He agreed with the man that Amenthotep needed companionship. He was a strange child. Sometimes he was serious and anxious, seeming far older than his age. In the next moment, though, he would be laughing and smiling like any boy. Raised away from the life of a noble at Court, without a mother’s guidance and with a father whose duties as High Priest kept him constantly occupied, he had no guidepost for the man he was to become.

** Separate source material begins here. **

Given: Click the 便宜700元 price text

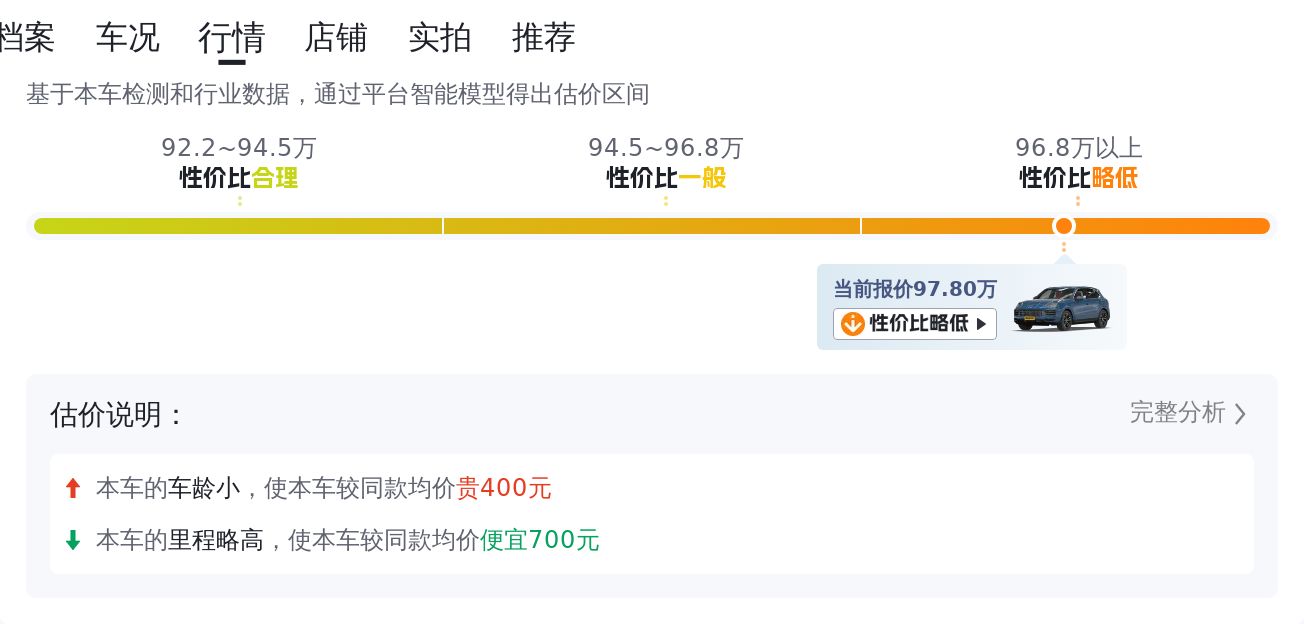Looking at the screenshot, I should click(x=540, y=540).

There were other children around – the children of the household servants – but although Amenthotep played with them at times, mainly he seemed to enjoy being by himself. At first, User assumed the child would prefer him to stay at a distance, but he found that he was wrong. Amenthotep was fascinated that User’s life had been so different from his own. He would beg to hear stories about User: his childhood on his father’s farm, his military training, and his travels up and down the Nile. Then he would invent games based on this new information. Sometimes he was a brilliant general and User his loyal second-in-command, other times he was a hard-working farmer and User was his ox.

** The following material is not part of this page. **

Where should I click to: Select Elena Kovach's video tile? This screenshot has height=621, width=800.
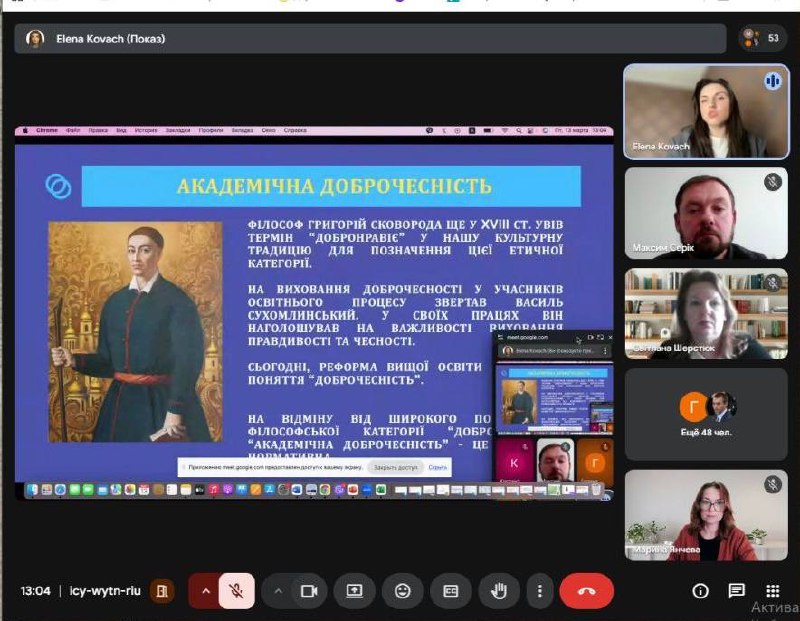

Every evening before he went to sleep, Amenthotep would come to the servant’s quarters where User slept and explain to him what he had learned from his tutors that day. He found it intolerable that User couldn’t read and had convinced himself he could teach him. They would sit together on the straw-stuffed mattress and draw words in the sand. Often User would have to come close to scolding him to convince him to return to his own bed for the evening.

After a year, User forgot that he had wanted to ask for another duty. After two, he would not have taken it had it been offered to him.

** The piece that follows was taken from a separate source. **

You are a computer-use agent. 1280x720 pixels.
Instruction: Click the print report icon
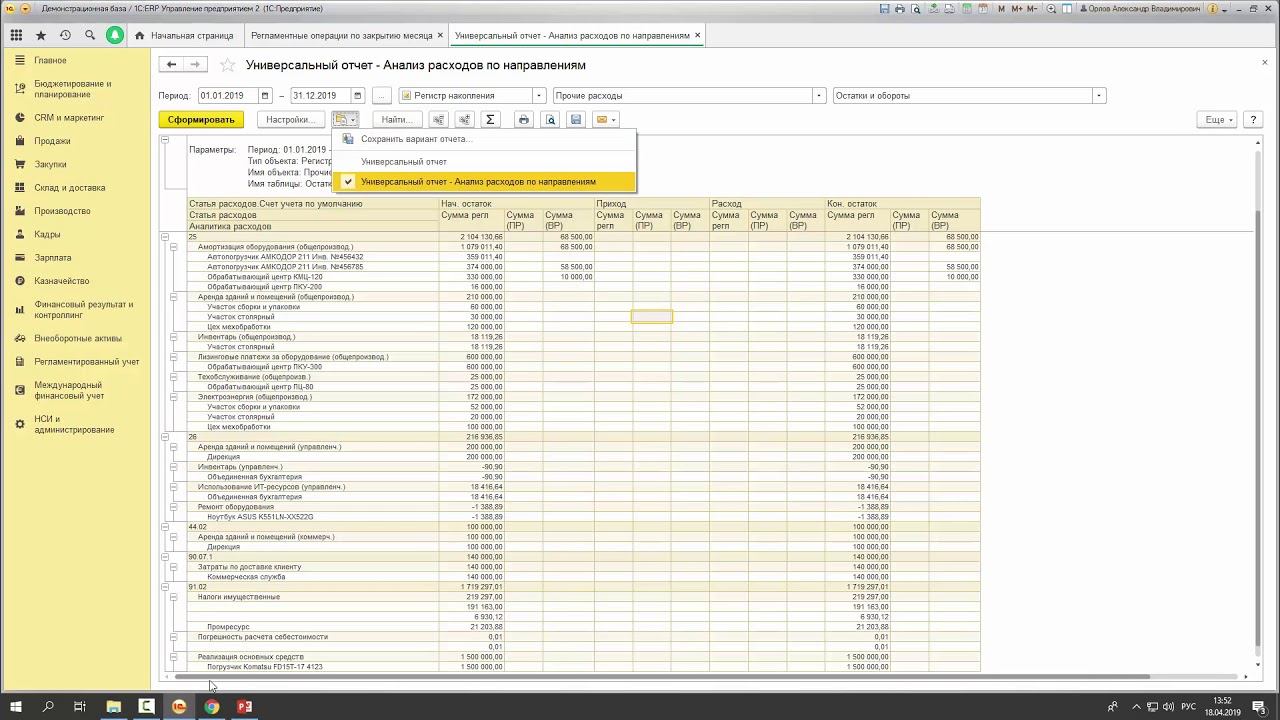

His situation was a strange one, but he loved his work. Amenthotep came to take on a special place in his life. And he knew that he, in turn, was a unique presence in Amenthotep’s life. He already had tutors, cooks, and servants to see to his needs, a father to respect. User was none of these. He was someone Amenthotep could talk with honestly without fear of judgement, and expect the same honesty from in return. User would never punish him nor defer to him. Despite the difference in their ages and social status, there was a powerful connection between them.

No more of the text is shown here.